Hubo alguien que no se rio demasiado en aquella ocasión y que, supongo, no me consideró un paloma total. No recuerdo quién fue pero sí que me dijo que en Uruguay existen políticas de Estado de facto. Que, en la práctica, muchas veces un cambio de gobierno no implicaba un cambio de política. Que ahí estaba el ejemplo nítido de la forestación, que, iniciada en el año 1987 con la oposición de la izquierda, no se había detenido en los 15 años de gobierno del Frente Amplio. Que ahí estaban las megainversiones que desde su origen venían consolidando esa política de forestación. Y que, por eso, porque esas políticas ya existían de hecho, no valía la pena intentar ponerse de acuerdo con quien, lo asumía, no te ibas a poner de acuerdo.
Todo eso es verdad y al mismo tiempo es completamente insuficiente. O, mejor dicho, resulta insuficiente si queremos ser un país más serio y no uno que se ahoga en un vaso de agua salada. Porque, si algo deja en evidencia la actual crisis hídrica, es la ausencia absoluta de una política de Estado en materia del agua y, muy en particular, en la gestión y el desarrollo de nuestras infraestructuras. En la clase de infraestructuras que deben ser planificadas considerando que van a ser indispensables por muchas décadas y que, además, tardan años en construirse y ser funcionales.
¿A qué con el gusto del agua salada en la boca ya no parece tan paloma la idea de que se necesita una política sólida y centrada de inversiones en infraestructura, acordada entre todos aquellos que pueden llegar a gobernar el país? ¿O acaso vamos a insistir en las habituales políticas de parches en las que un gobierno avanza dos pasos en un proyecto que es abandonado por el siguiente gobierno, quien a su vez avanza dos pasos en otro proyecto que después va a abandonar? Es decir, insistiendo en dilapidar el dinero del erario en proyectos que no llegan a nada. O en un sistema que no factura casi el 50% del agua que potabiliza, agua en la que ya gastó abundante dinero público.
El problema es que, mientras en la política se pueda jugar a pasarle el muerto a otro y el votante compre ese jueguito como el no va más de la participación ciudadana, los políticos carecen de incentivos para ganarse el sueldo seriamente. En el Uruguay político de hoy, pocas cosas son más sencillas que echarle la culpa a otro de lo que sea que uno no haya hecho. Y mientras eso no tenga un costo en votos, los incentivos a pasarse la pelota ad infinitum son mucho mayores que los que hay para ponerse a planear políticas serias en el mediano y largo plazo.
________________________
** Objetivos **
a. Reproduce literalmente el pasaje del artículo sobre la crisis hídrica en Uruguay que va desde "Todo eso es" hasta "y ser funcionales.".
b. Prosigue el artículo sobre la crisis hídrica en Uruguay a partir del punto en que termina.
Los datos siguientes provienen de una fuente distinta a la del artículo.

** Datos extraídos **
________________________
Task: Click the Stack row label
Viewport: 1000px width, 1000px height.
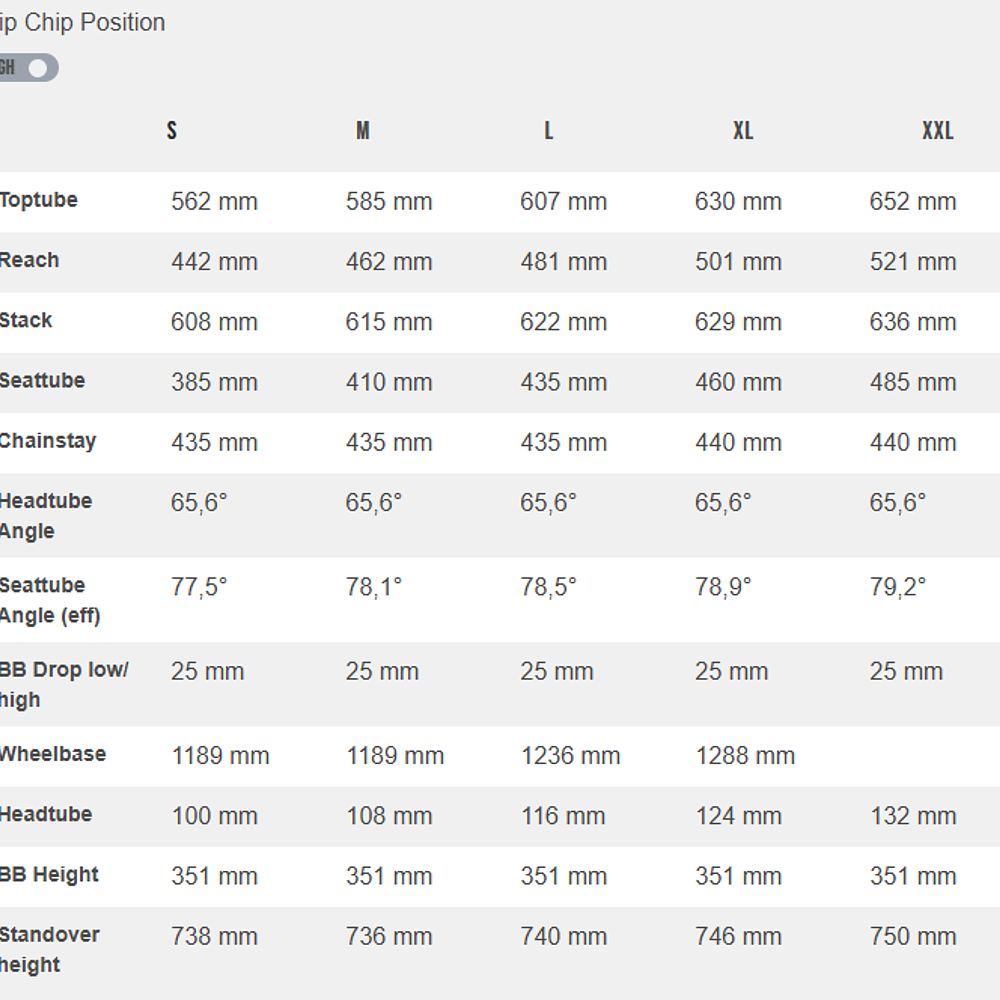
________________________
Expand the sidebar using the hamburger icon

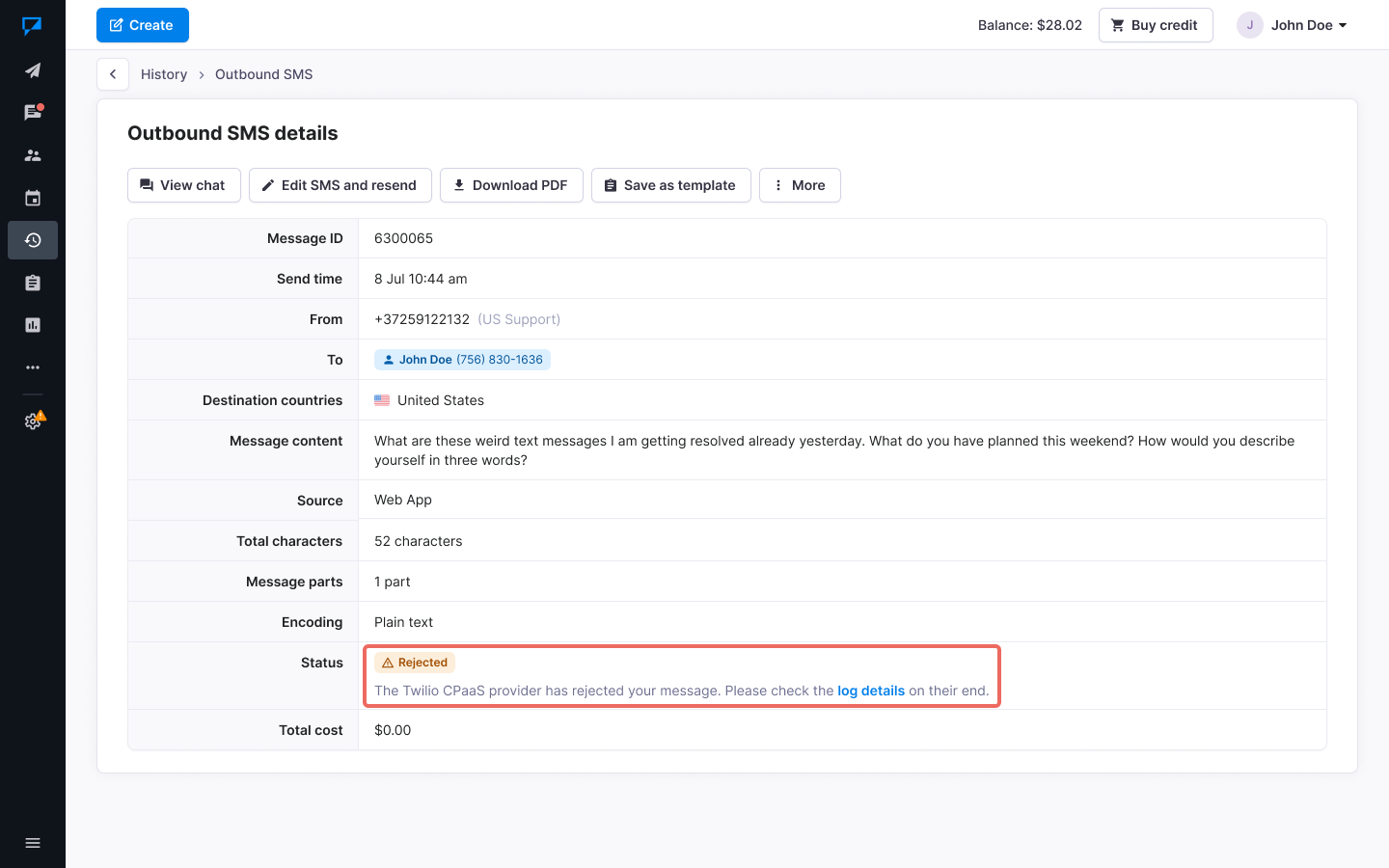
________________________
** Resultados esperados **
a.
Todo eso es verdad y al mismo tiempo es completamente insuficiente. O, mejor dicho, resulta insuficiente si queremos ser un país más serio y no uno que se ahoga en un vaso de agua salada. Porque, si algo deja en evidencia la actual crisis hídrica, es la ausencia absoluta de una política de Estado en materia del agua y, muy en particular, en la gestión y el desarrollo de nuestras infraestructuras. En la clase de infraestructuras que deben ser planificadas considerando que van a ser indispensables por muchas décadas y que, además, tardan años en construirse y ser funcionales.

b.
Es verdad que existen diversas visiones sobre eso que llamamos buena vida. Habrá quien ponga más énfasis en la libertad, quien lo ponga en la justicia social o en algunos de los muchos aspectos que son parte de nuestra vida y de nuestra idea de qué es bueno o malo para el colectivo. Sin embargo, hasta donde logro entender, tener agua potable disponible (siendo un país lleno de agua, además) no es una de esas cosas que estén en discusión. Como no lo está tampoco que el cometido de un municipio es, antes de cualquier otra veleidad, tener las calles en buen estado y limpias. Es decir, esas son cosas que están o deberían estar fuera de la discusión pública.
Ahora, la idea de que un país con recursos públicos limitados como los de Uruguay puede tener varias políticas de infraestructuras es, justamente, vivir en el Mundo de Frutillitas. Es creer que el dinero público crece en los árboles en lugar de salir del mermado bolsillo del contribuyente. O que la alternativa a ese dispendio absurdo y descoordinado sea no hacer absolutamente nada en la materia durante décadas hasta que los problemas nos hacen reventar el calefón. No hay un solo país serio que tenga dos o tres políticas de inversiones en infraestructura distintas, dependiendo de quien gobierne. Eso es realismo mágico que se transmuta en bronca y mala onda ciudadana cuando el agua se vuelve intomable.
Esa situación no es resultado de la imaginación de un escritor latinoamericano de los 60. Es, como se señaló antes, resultado de lo que vota el elector, quien viene validando en los hechos ese desastre. Un desastre que es relativamente invisible hasta que se instala la madre de todas las sequías. Y esa responsabilidad es compartida, mal que les pese a las militancias partidarias, desde el momento en que todas las opciones existentes en la góndola partidaria han sido gobierno alguna vez.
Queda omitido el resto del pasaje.